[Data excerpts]
══════════
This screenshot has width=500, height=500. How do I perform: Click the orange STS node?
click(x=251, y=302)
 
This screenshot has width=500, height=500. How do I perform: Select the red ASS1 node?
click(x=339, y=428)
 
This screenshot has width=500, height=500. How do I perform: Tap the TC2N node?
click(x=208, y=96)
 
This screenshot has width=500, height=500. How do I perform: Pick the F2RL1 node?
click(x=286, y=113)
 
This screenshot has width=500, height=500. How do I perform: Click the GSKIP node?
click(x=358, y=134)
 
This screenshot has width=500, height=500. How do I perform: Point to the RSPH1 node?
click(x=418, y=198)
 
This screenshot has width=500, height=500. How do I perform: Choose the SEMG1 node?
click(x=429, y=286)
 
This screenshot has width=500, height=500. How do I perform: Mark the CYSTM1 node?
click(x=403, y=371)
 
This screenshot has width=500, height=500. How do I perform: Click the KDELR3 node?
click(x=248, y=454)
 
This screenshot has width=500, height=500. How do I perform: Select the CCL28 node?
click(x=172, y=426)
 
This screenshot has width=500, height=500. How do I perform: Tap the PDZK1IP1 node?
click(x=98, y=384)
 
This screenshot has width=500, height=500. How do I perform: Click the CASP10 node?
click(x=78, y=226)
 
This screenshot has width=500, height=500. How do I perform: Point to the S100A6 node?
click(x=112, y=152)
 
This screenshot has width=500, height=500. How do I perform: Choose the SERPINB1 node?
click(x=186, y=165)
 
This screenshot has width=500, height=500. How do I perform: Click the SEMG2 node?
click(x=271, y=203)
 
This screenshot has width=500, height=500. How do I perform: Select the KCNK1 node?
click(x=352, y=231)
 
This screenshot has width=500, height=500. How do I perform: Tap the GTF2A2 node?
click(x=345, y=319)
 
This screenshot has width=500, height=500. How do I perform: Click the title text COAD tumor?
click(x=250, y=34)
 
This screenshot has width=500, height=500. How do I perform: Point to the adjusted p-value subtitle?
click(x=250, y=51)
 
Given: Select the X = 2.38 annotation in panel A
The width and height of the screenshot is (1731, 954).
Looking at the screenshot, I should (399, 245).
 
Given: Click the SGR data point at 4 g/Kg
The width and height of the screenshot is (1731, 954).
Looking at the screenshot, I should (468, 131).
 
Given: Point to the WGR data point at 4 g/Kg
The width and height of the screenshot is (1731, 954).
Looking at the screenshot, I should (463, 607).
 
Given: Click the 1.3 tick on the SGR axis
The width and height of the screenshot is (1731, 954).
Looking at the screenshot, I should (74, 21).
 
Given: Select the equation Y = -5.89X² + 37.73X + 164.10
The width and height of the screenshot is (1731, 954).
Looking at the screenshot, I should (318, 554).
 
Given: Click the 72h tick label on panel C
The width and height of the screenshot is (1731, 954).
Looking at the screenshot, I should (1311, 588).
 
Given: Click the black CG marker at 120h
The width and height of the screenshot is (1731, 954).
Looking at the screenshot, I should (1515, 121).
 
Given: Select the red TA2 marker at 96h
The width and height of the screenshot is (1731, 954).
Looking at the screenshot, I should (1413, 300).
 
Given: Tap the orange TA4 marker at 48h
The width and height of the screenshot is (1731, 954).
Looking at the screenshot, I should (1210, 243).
══════════
Exercise brief. Each entry above has to be duplicated exactly as it stands.

Answer for the task.
This screenshot has width=500, height=500. How do I perform: Click the orange STS node?
click(x=251, y=302)
 
This screenshot has width=500, height=500. How do I perform: Select the red ASS1 node?
click(x=339, y=428)
 
This screenshot has width=500, height=500. How do I perform: Tap the TC2N node?
click(x=208, y=96)
 
This screenshot has width=500, height=500. How do I perform: Pick the F2RL1 node?
click(x=286, y=113)
 
This screenshot has width=500, height=500. How do I perform: Click the GSKIP node?
click(x=358, y=134)
 
This screenshot has width=500, height=500. How do I perform: Point to the RSPH1 node?
click(x=418, y=198)
 
This screenshot has width=500, height=500. How do I perform: Choose the SEMG1 node?
click(x=429, y=286)
 
This screenshot has width=500, height=500. How do I perform: Mark the CYSTM1 node?
click(x=403, y=371)
 
This screenshot has width=500, height=500. How do I perform: Click the KDELR3 node?
click(x=248, y=454)
 
This screenshot has width=500, height=500. How do I perform: Select the CCL28 node?
click(x=172, y=426)
 
This screenshot has width=500, height=500. How do I perform: Tap the PDZK1IP1 node?
click(x=98, y=384)
 
This screenshot has width=500, height=500. How do I perform: Click the CASP10 node?
click(x=78, y=226)
 
This screenshot has width=500, height=500. How do I perform: Point to the S100A6 node?
click(x=112, y=152)
 
This screenshot has width=500, height=500. How do I perform: Choose the SERPINB1 node?
click(x=186, y=165)
 
This screenshot has width=500, height=500. How do I perform: Click the SEMG2 node?
click(x=271, y=203)
 
This screenshot has width=500, height=500. How do I perform: Select the KCNK1 node?
click(x=352, y=231)
 
This screenshot has width=500, height=500. How do I perform: Tap the GTF2A2 node?
click(x=345, y=319)
 
This screenshot has width=500, height=500. How do I perform: Click the title text COAD tumor?
click(x=250, y=34)
 
This screenshot has width=500, height=500. How do I perform: Point to the adjusted p-value subtitle?
click(x=250, y=51)
 
Given: Select the X = 2.38 annotation in panel A
The width and height of the screenshot is (1731, 954).
Looking at the screenshot, I should (399, 245).
 
Given: Click the SGR data point at 4 g/Kg
The width and height of the screenshot is (1731, 954).
Looking at the screenshot, I should (468, 131).
 
Given: Point to the WGR data point at 4 g/Kg
The width and height of the screenshot is (1731, 954).
Looking at the screenshot, I should (463, 607).
 
Given: Click the 1.3 tick on the SGR axis
The width and height of the screenshot is (1731, 954).
Looking at the screenshot, I should (74, 21).
 
Given: Select the equation Y = -5.89X² + 37.73X + 164.10
The width and height of the screenshot is (1731, 954).
Looking at the screenshot, I should (318, 554).
 
Given: Click the 72h tick label on panel C
The width and height of the screenshot is (1731, 954).
Looking at the screenshot, I should (1311, 588).
 
Given: Click the black CG marker at 120h
The width and height of the screenshot is (1731, 954).
Looking at the screenshot, I should (1515, 121).
 
Given: Select the red TA2 marker at 96h
The width and height of the screenshot is (1731, 954).
Looking at the screenshot, I should (1413, 300).
 
Given: Tap the orange TA4 marker at 48h
The width and height of the screenshot is (1731, 954).
Looking at the screenshot, I should (1210, 243).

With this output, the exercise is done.